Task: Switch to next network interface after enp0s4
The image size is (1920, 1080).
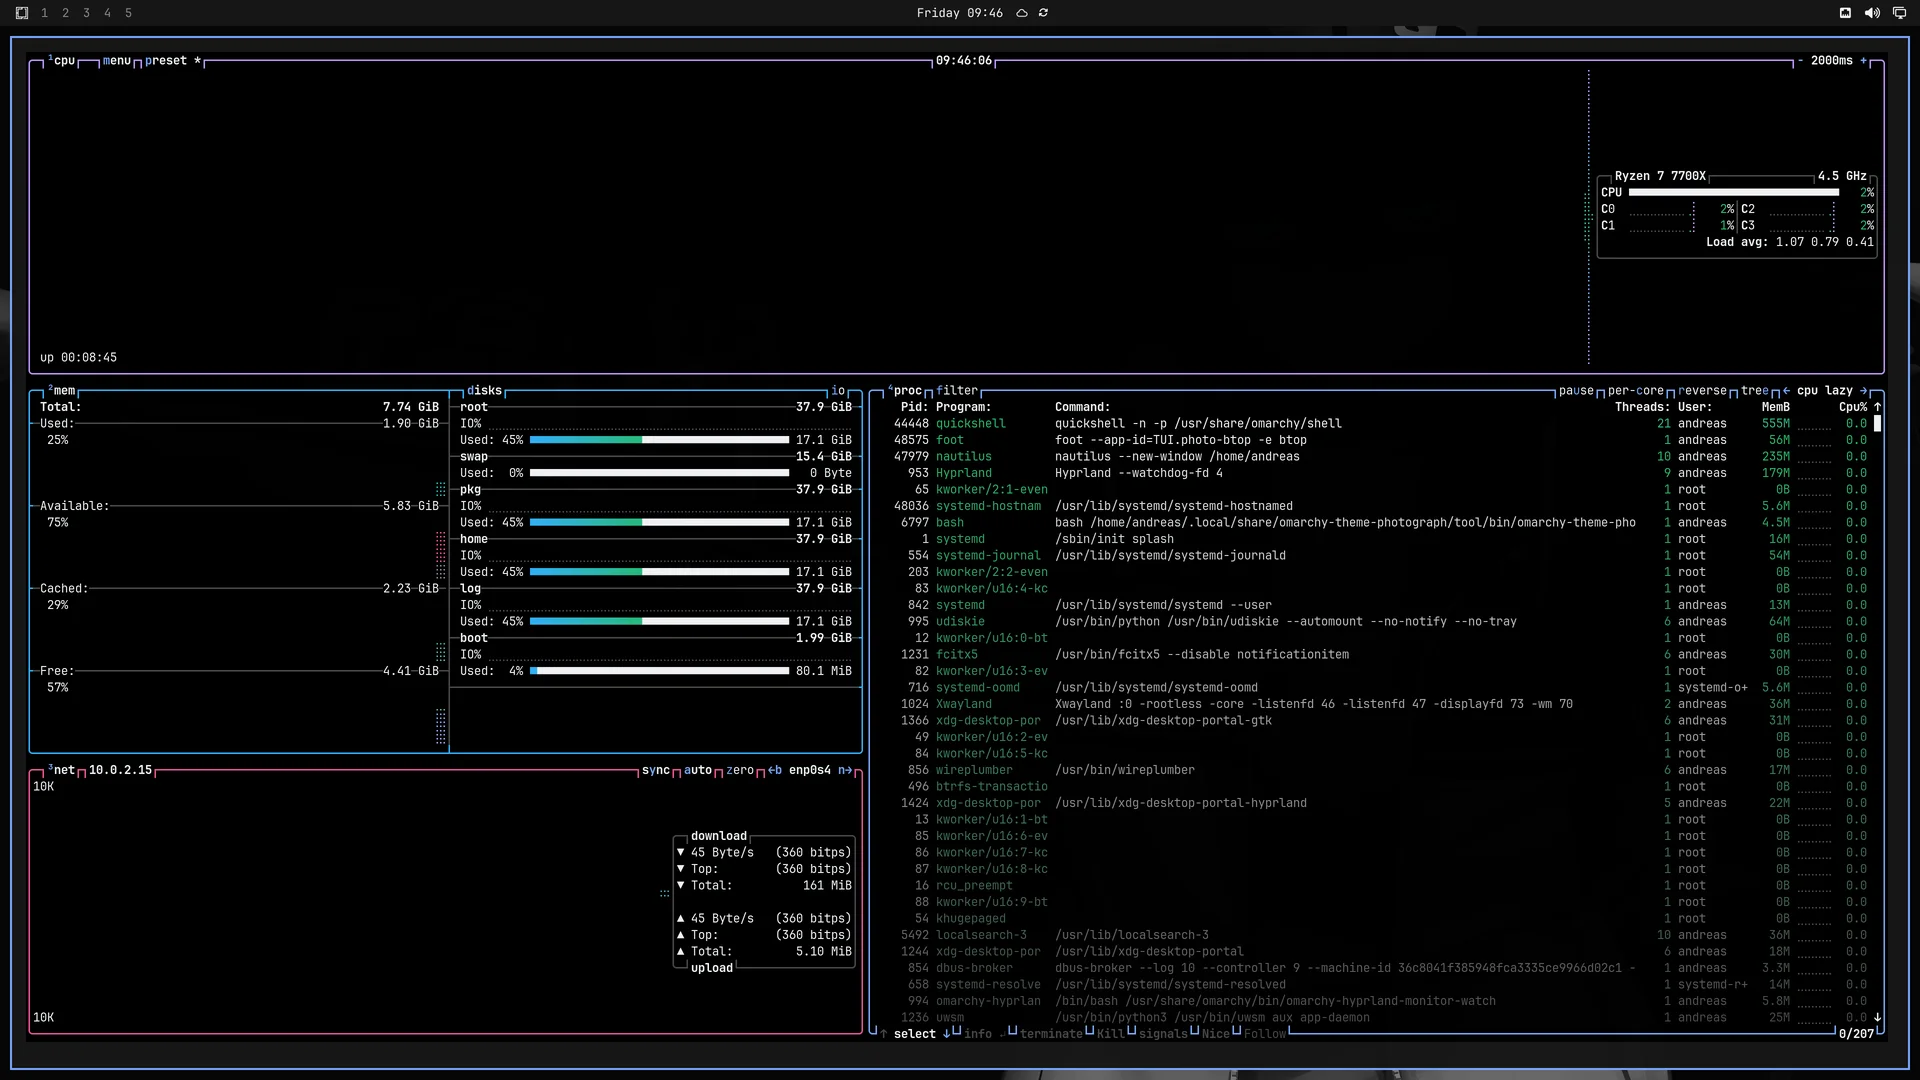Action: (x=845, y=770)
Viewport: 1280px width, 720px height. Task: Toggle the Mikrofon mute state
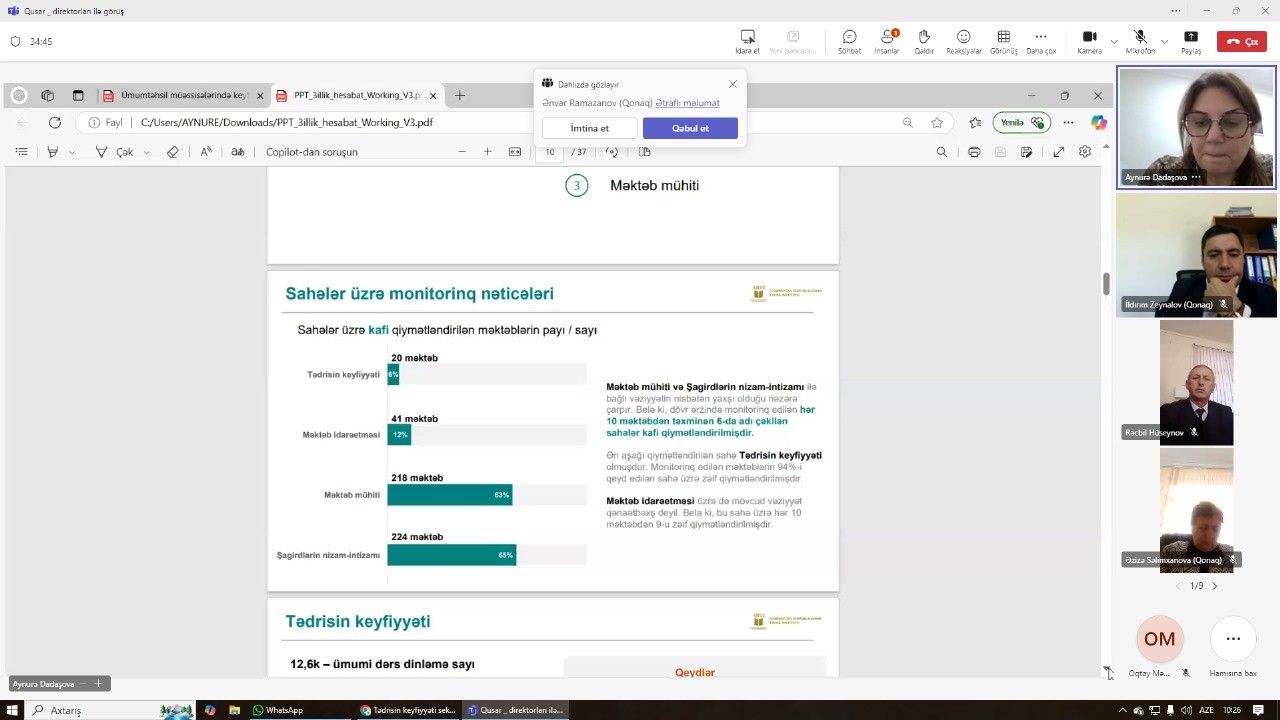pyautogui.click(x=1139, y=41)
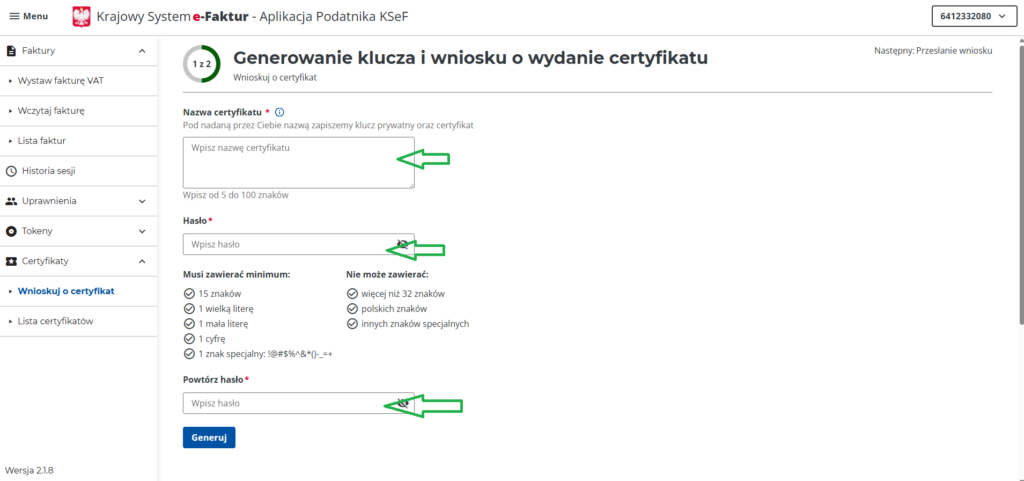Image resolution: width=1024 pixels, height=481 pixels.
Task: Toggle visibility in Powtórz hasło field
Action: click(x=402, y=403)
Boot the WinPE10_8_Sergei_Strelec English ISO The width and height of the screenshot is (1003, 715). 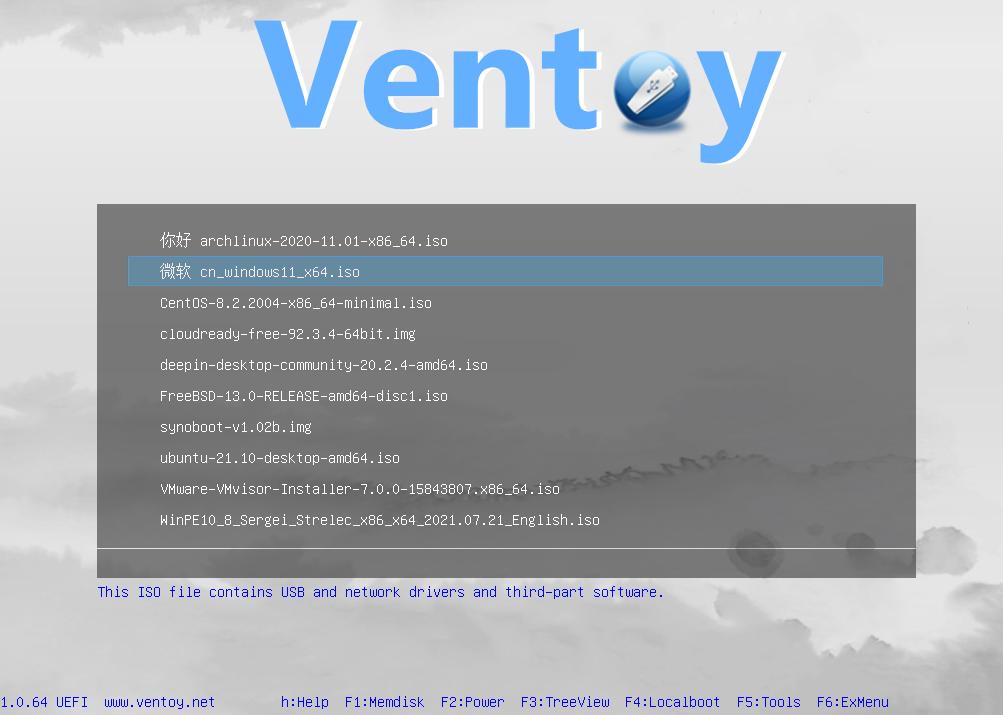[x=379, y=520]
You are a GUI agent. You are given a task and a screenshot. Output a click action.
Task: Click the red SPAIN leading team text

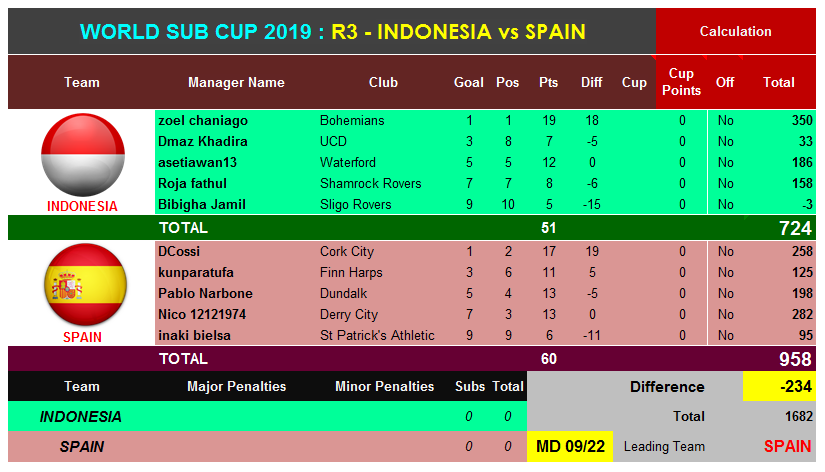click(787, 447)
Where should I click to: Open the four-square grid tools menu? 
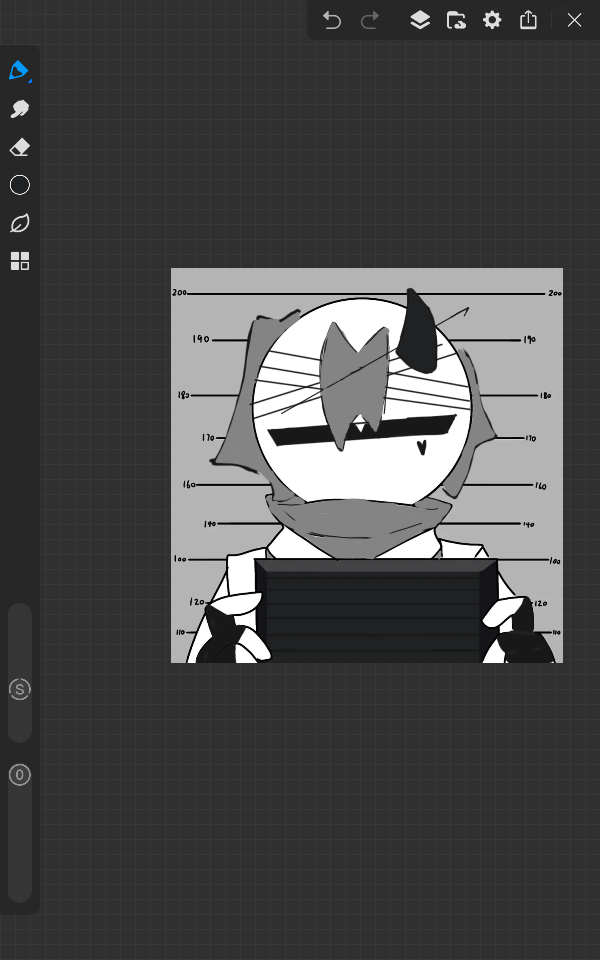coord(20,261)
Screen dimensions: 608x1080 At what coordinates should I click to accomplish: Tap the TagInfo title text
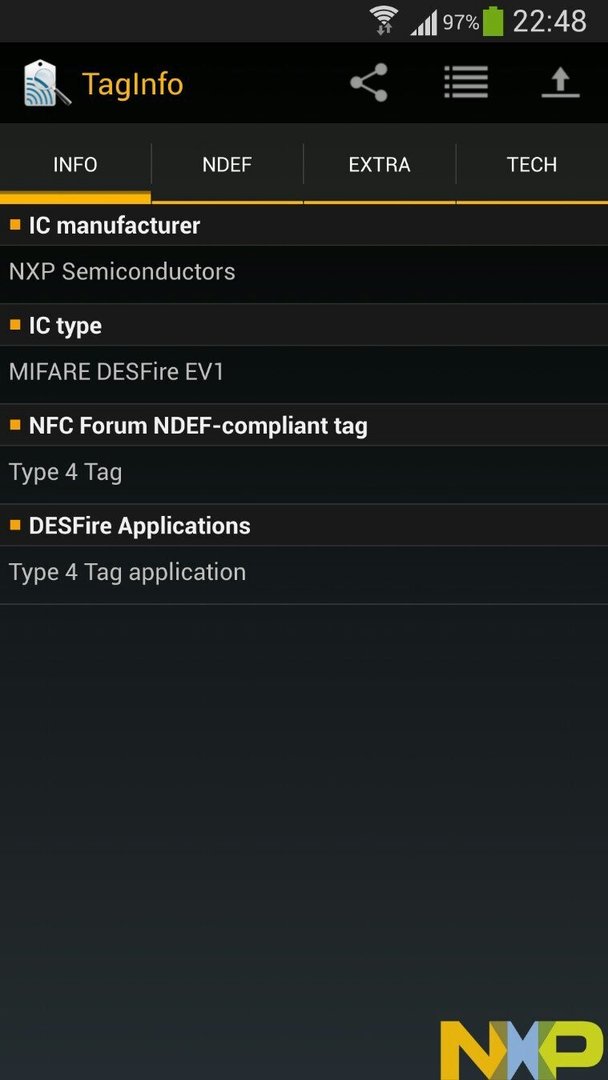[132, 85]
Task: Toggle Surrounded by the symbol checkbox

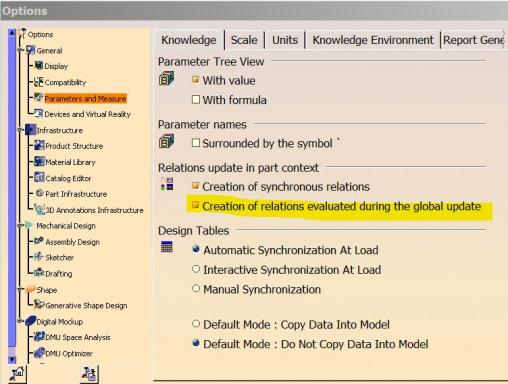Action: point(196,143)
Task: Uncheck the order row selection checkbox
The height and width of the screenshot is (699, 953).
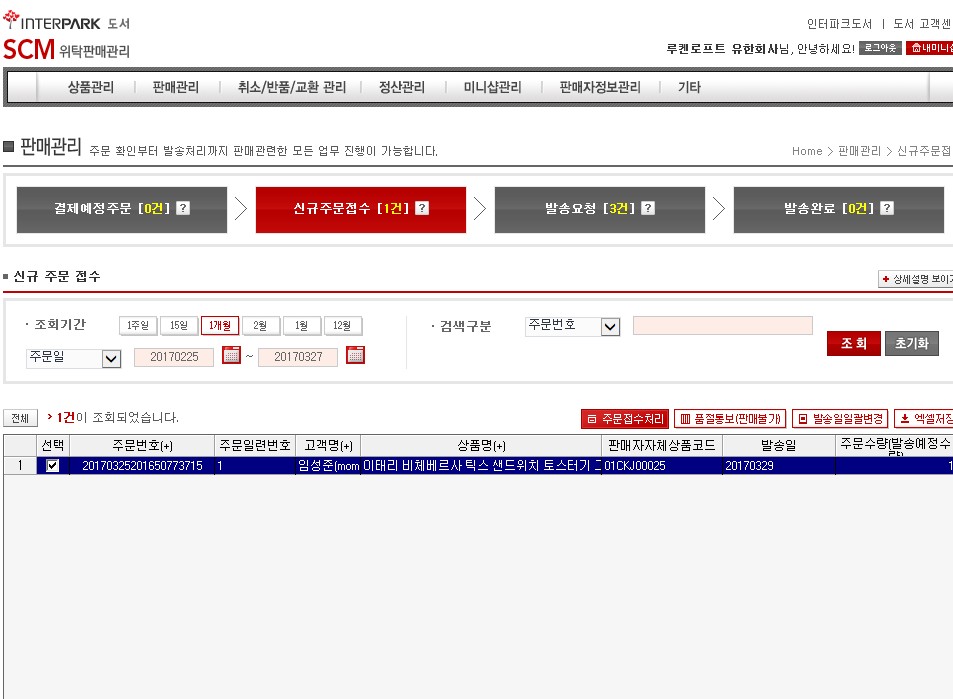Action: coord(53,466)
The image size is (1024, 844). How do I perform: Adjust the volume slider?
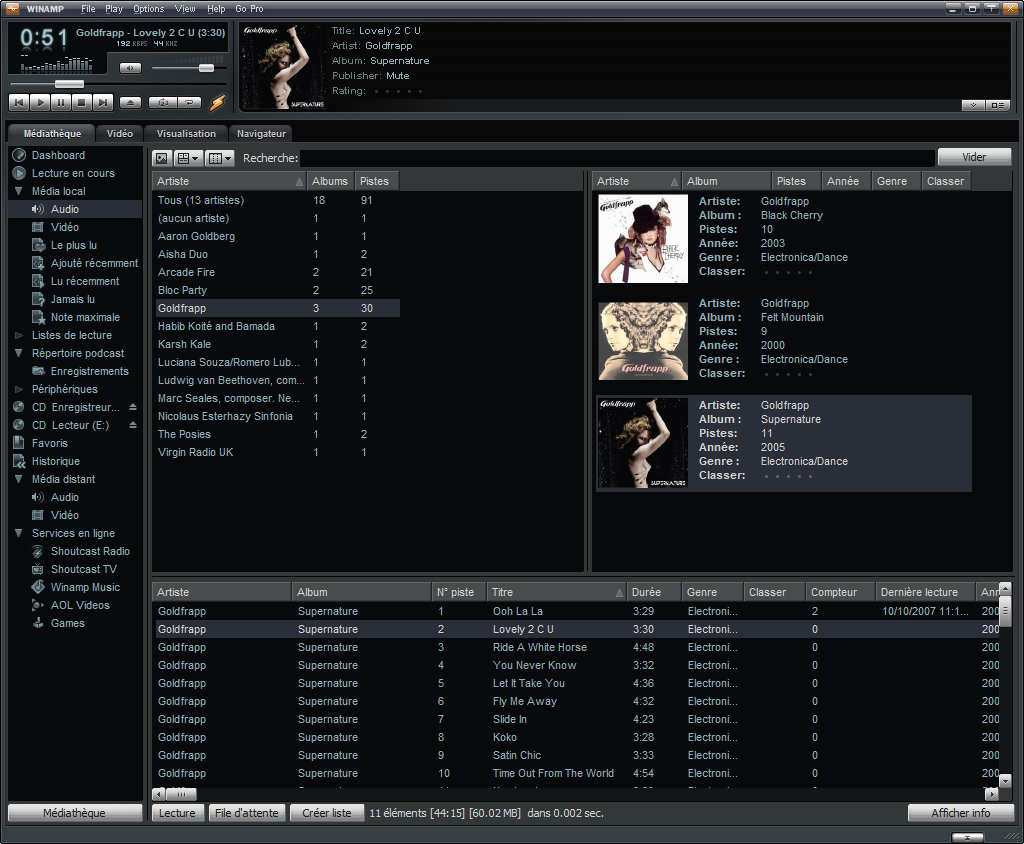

________

What needs to be done: Your answer must be the exact lines from the records above, from the one containing "Where should I" through the one containing "Task: Uncheck the", both included, with every picture left out.

Output:
Where should I click to: Open the four-square grid tools menu? 
coord(20,261)
Screen dimensions: 608x1080 At what coordinates should I click to accomplish: Tap the TagInfo title text
[132, 85]
Task: Toggle Surrounded by the symbol checkbox

Action: point(196,143)
Task: Uncheck the order row selection checkbox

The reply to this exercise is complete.